SQF: What do you look for in the opening paragraph(s)/stanza(s) of a submission?

M: Intrigue us. Raise a question that we as readers want to know the answer to. Why does no one go into the old wood? Why is the protagonist contemplating a suicidal last stand? What has the desperate gambler wagered that he's so afraid of losing? Give us a hook that makes us want to keep reading to find out the answer. And then keep doing that.


SQF: Is it really important to read the guidelines? Many are long and boring.

M: Eh, maybe. At least read the summary line at the top of the page or Submission Grinder before scrolling down to the Moksha link, so you can send us something that can plausibly fit our theme and not go over our word count limit. We understand, we're writers ourselves.
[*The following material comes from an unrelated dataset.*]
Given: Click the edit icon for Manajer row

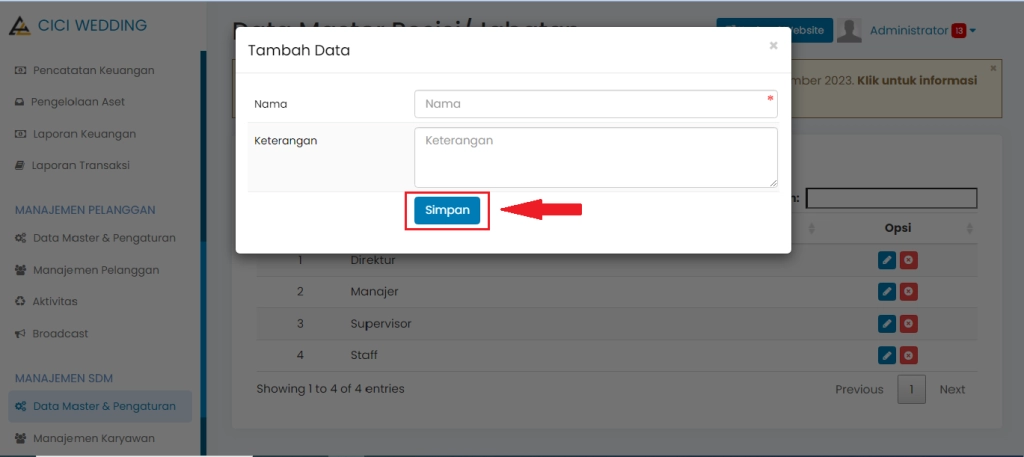Looking at the screenshot, I should pyautogui.click(x=886, y=292).
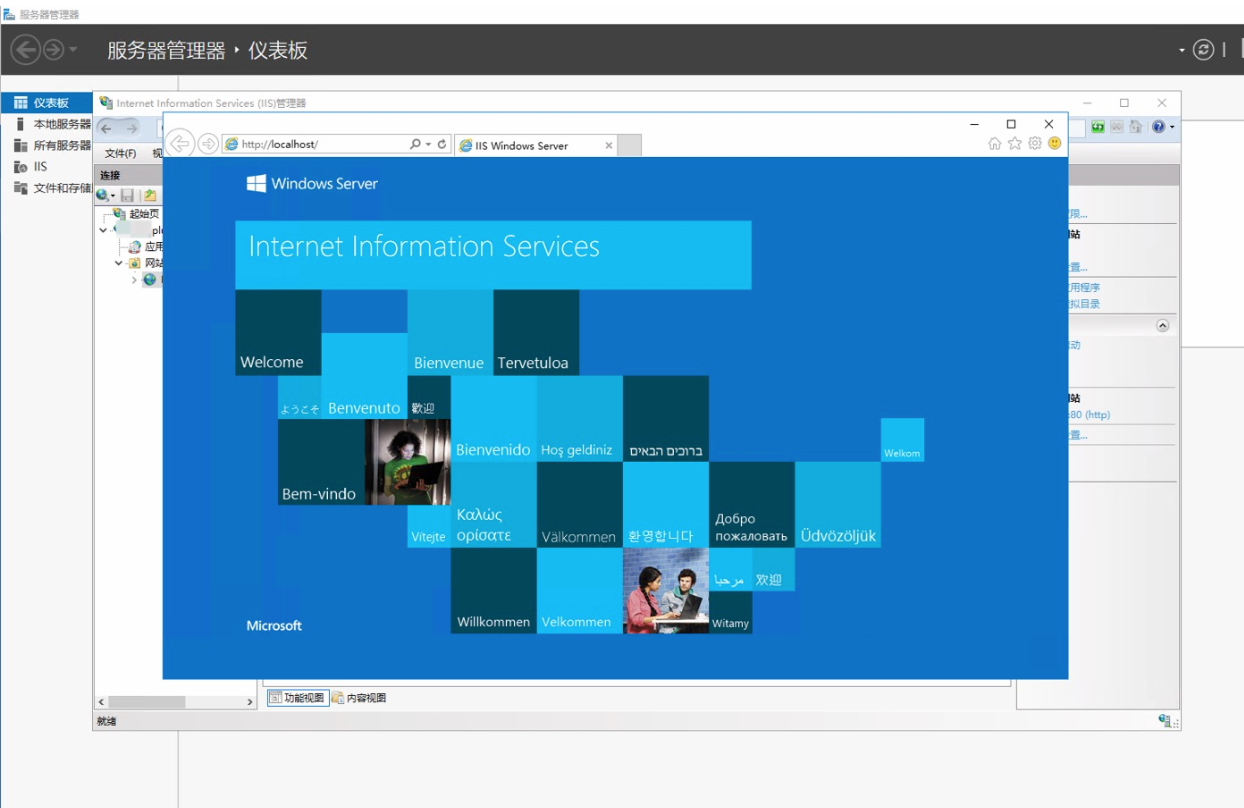1244x808 pixels.
Task: Open the 文件(F) menu
Action: click(120, 153)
We don't write stories to meet some magazine's or anthology's arbitrary guidelines. We write the stories we want to write and then start looking around for places that might want to publish them.

However . . . if you want to write or revise a story just for us, or if you have more than one story you think would fit and want to know which one we'd have the best chance of accepting, keep reading. We kept the Submission Guidelines to the bare minimum of what we want and how to send it, but we also have a link to the Theme Guidelines page that explains our themes more in-depth, and to the What We Want posts that explain our thinking, why we reject stories, and what sorts of stories we see too many of or too few of.
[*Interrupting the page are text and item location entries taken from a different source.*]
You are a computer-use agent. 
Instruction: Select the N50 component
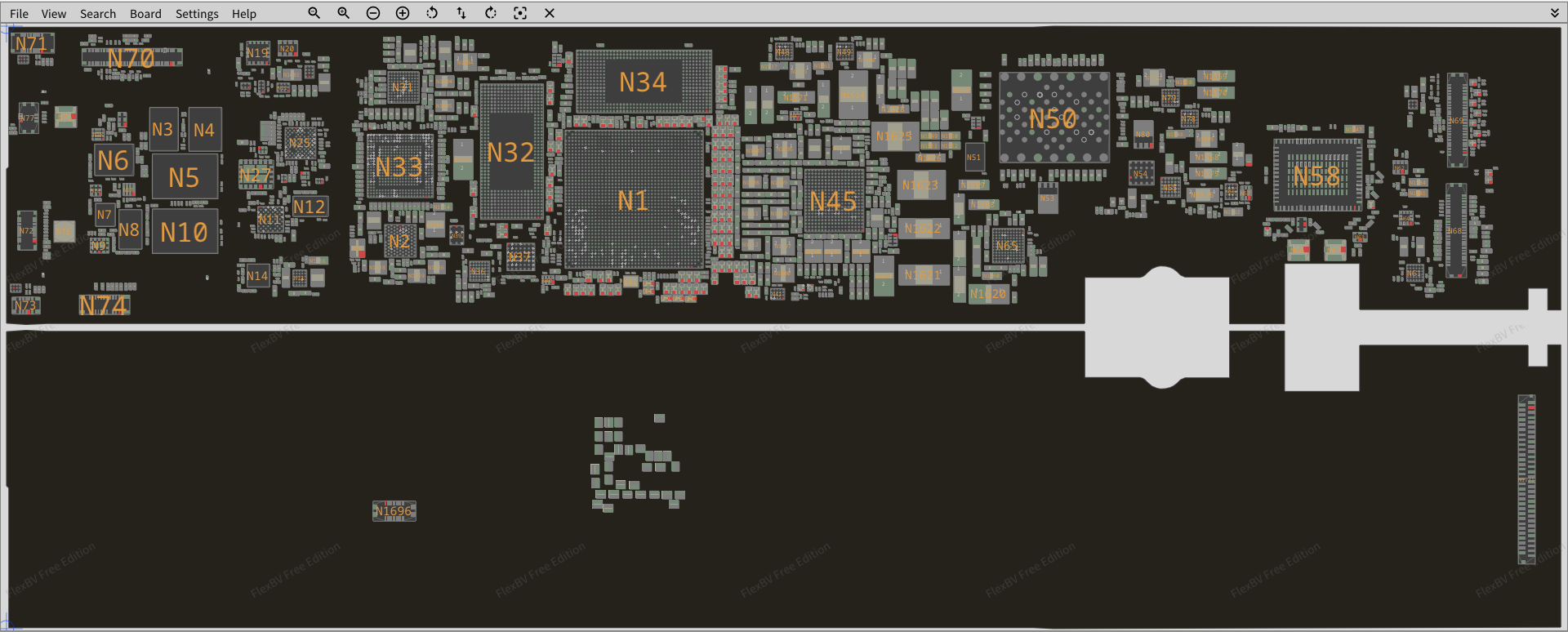[x=1054, y=118]
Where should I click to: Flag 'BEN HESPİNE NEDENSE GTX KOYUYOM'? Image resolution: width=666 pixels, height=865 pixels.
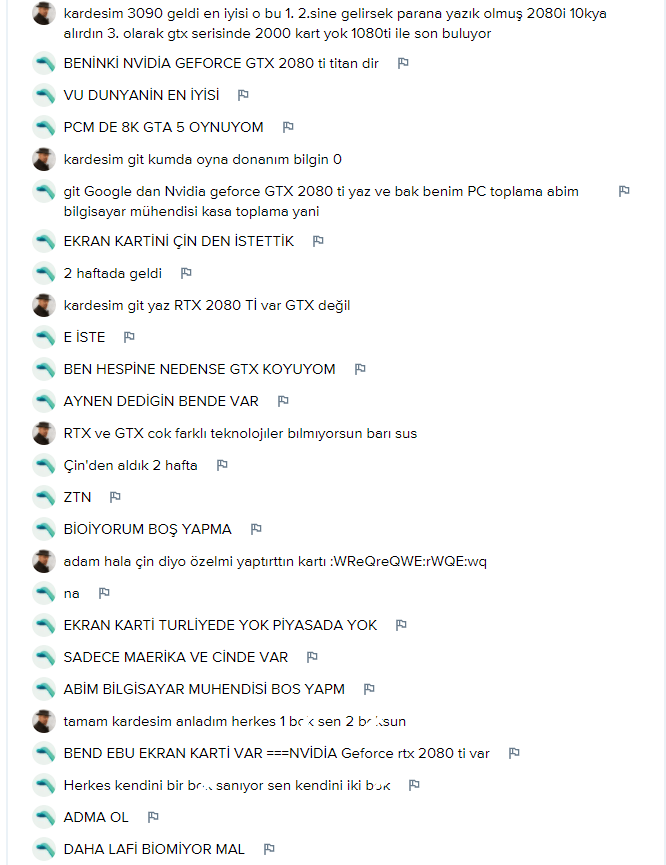tap(360, 369)
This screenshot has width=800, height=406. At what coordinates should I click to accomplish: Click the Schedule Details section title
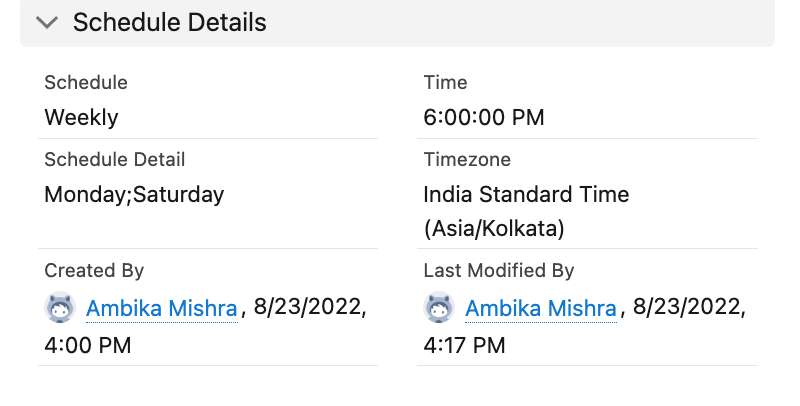coord(169,22)
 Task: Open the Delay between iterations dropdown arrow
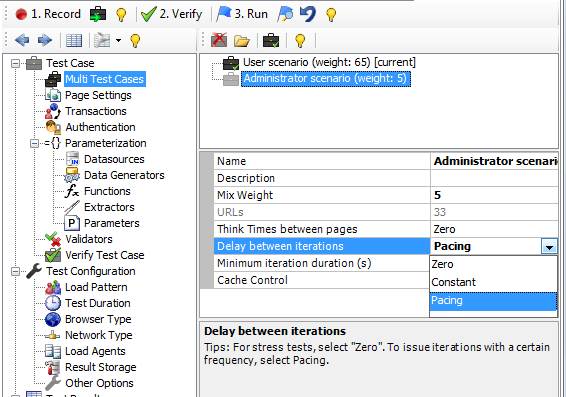(549, 247)
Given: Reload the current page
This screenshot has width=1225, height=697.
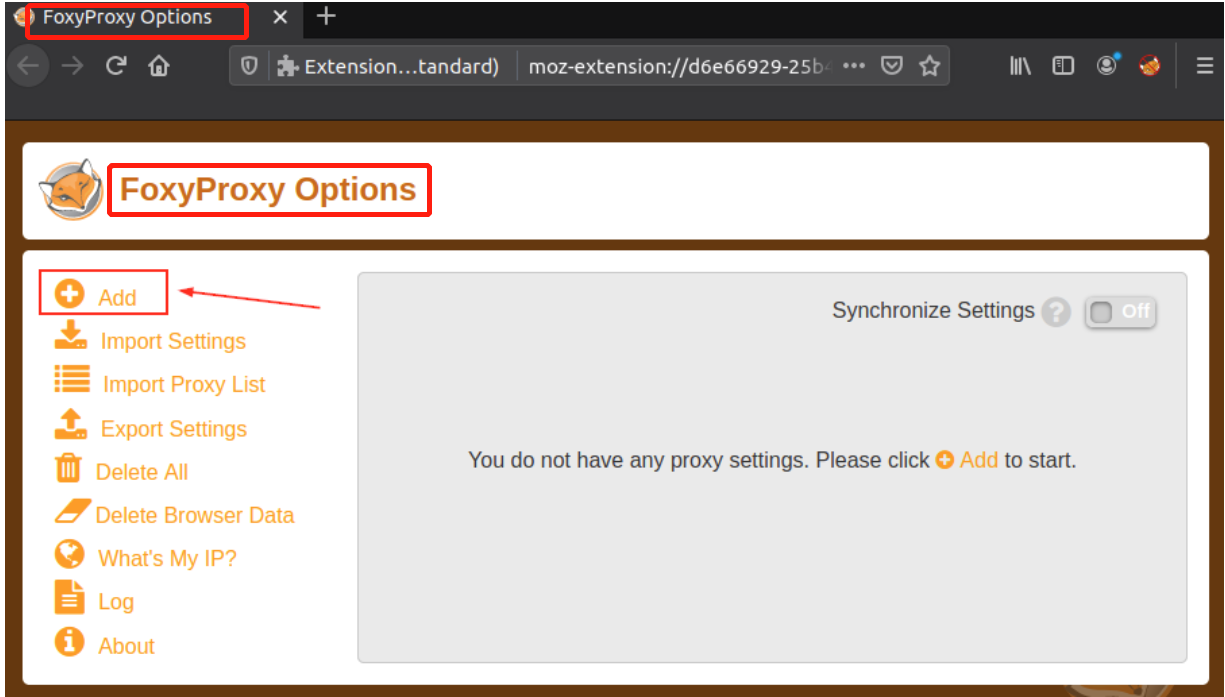Looking at the screenshot, I should (116, 66).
SQF: What one question on this topic do you wish I'd asked that I didn't? And how would you answer it?

M: Why is it so hard to get stories accepted? 

Because there are many more good stories than there are places to publish them, and too many other things for people to spend their money on for publishing short fiction to be profitable. We get about 300 submissions each time we're open, and we can publish 7 of them. And, since our theme is more specific than most other short fiction markets that pay 8 cents/word, 300 is actually on the low side as these things go. We have a Patreon page https://www.patreon.com/Mysterion where people who like our project can provide ongoing financial support, but that brings in less than half of what it costs us just to pay our authors and artists. The rest comes out of our savings. This is more common in short fiction publishing than most people want to admit. So, there's a limit to how many short stories any magazine can afford to accept, unless there's a massive shift in the extent to which readers of short fiction are willing to subscribe to the magazines they like and/or contribute to their crowdfunding campaigns. There's also a time component. It takes time to edit and format all the accepted stories, and we owe it to both our authors and readers to do this well. But most short fiction publishers are also writers, and would like to preserve a little of their leisure time to work on their own fiction. At some point, you reach a limit to how much free volunteer work you have time for. No one has a good solution to these problems. But, in most cases, when you're waiting months for a reply to your story submission, and then you get a disappointing form rejection, it's not a faceless corporation you're dealing with, it's just an ordinary speculative fiction writer who either tried to help deal with the problem of not enough markets by starting a new magazine, or who is helping out some other writers who did the same (either as a volunteer, or for a token payment).


Thank you, Donald and Kristin. We all appreciate your taking time from your busy schedule to participate in this project.